Su Zhu on Crypto Twitter
For almost as long as crypto has been a thing, Twitter has served as the community’s water cooler. “Crypto Twitter,” as it’s affectionately known, is the place that made stars of personalities like Cobie and Andreas Antonopoulos, attracting countless new believers with every mania-driven retail bubble.
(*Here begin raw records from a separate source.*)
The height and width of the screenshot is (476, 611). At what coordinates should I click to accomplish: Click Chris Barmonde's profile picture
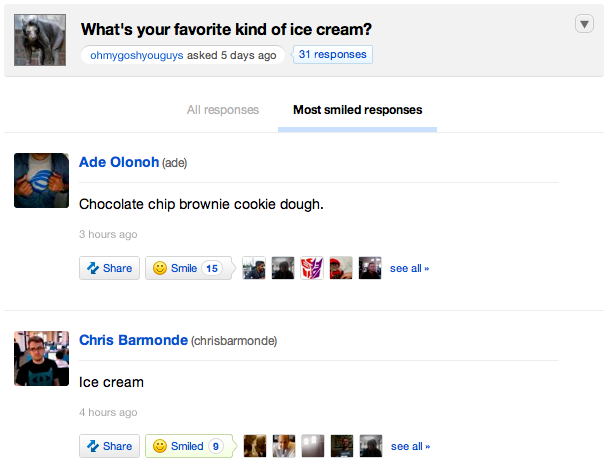tap(41, 358)
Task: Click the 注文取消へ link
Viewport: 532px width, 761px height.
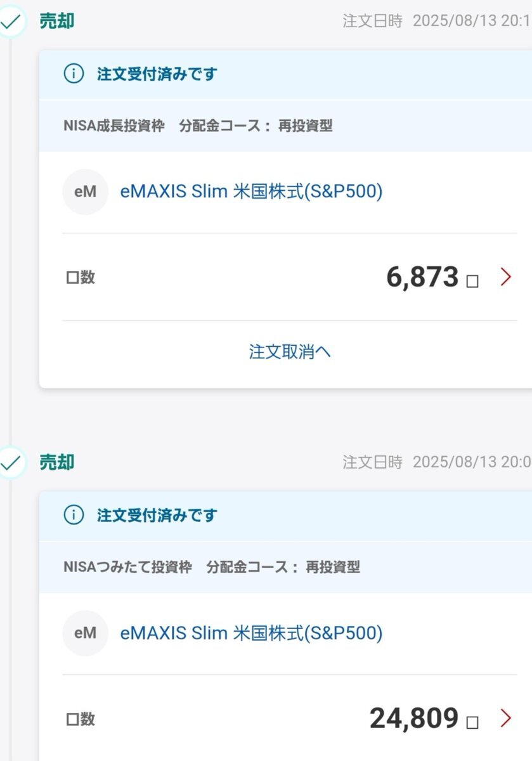Action: point(290,352)
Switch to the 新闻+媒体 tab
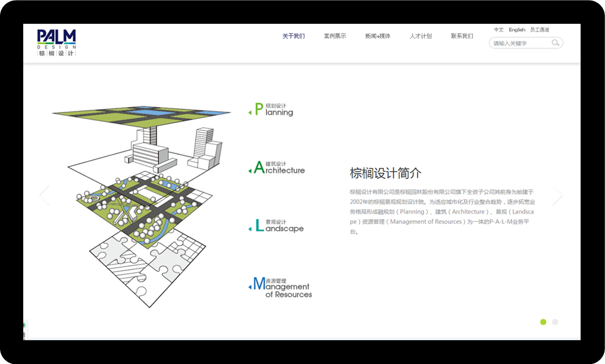 click(377, 36)
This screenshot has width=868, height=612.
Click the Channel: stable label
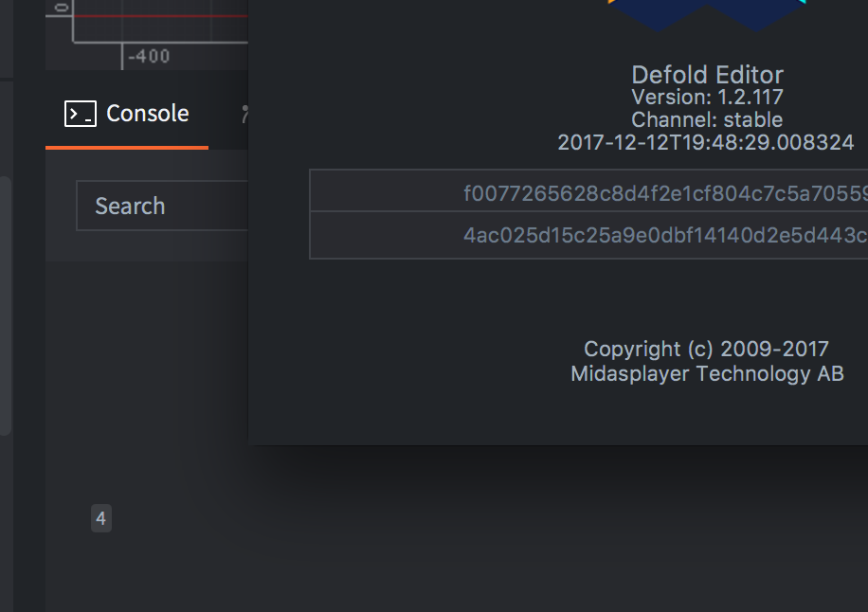[707, 120]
If you want to stay up to speed in this space, you need to be on Crypto Twitter—the likes of Changpeng “CZ” Zhao and Vitalik Buterin know this (both are active tweeters with huge followings).
Crypto Twitter has historically gotten a new lease of life with every bull run, but the 2021 market cycle was arguably its most absurd phase yet. There were memes, laser eyes, astrology readings, and CryptoDickbutts. Among the tens of thousands of whales, traders, anons, industry folk, and regular people who simply bought into the “WAGMI” mantra, Three Arrows Capital’s Su Zhu was arguably CT’s greatest user.
Until the multi-billion dollar hedge fund he oversaw alongside classmate Kyle Davies collapsed in a market downturn in June 2022, Zhu was infamous for his snappy takes, sharing rounded perspectives on the market with a side serving of optimism and Tao Te Ching-style wisdom. Zhu’s inimitable writing style would often evoke laughter and confusion among his followers, to the point where some accused he and Davies of psyops and pump-and-dump antics at the expense of their fans.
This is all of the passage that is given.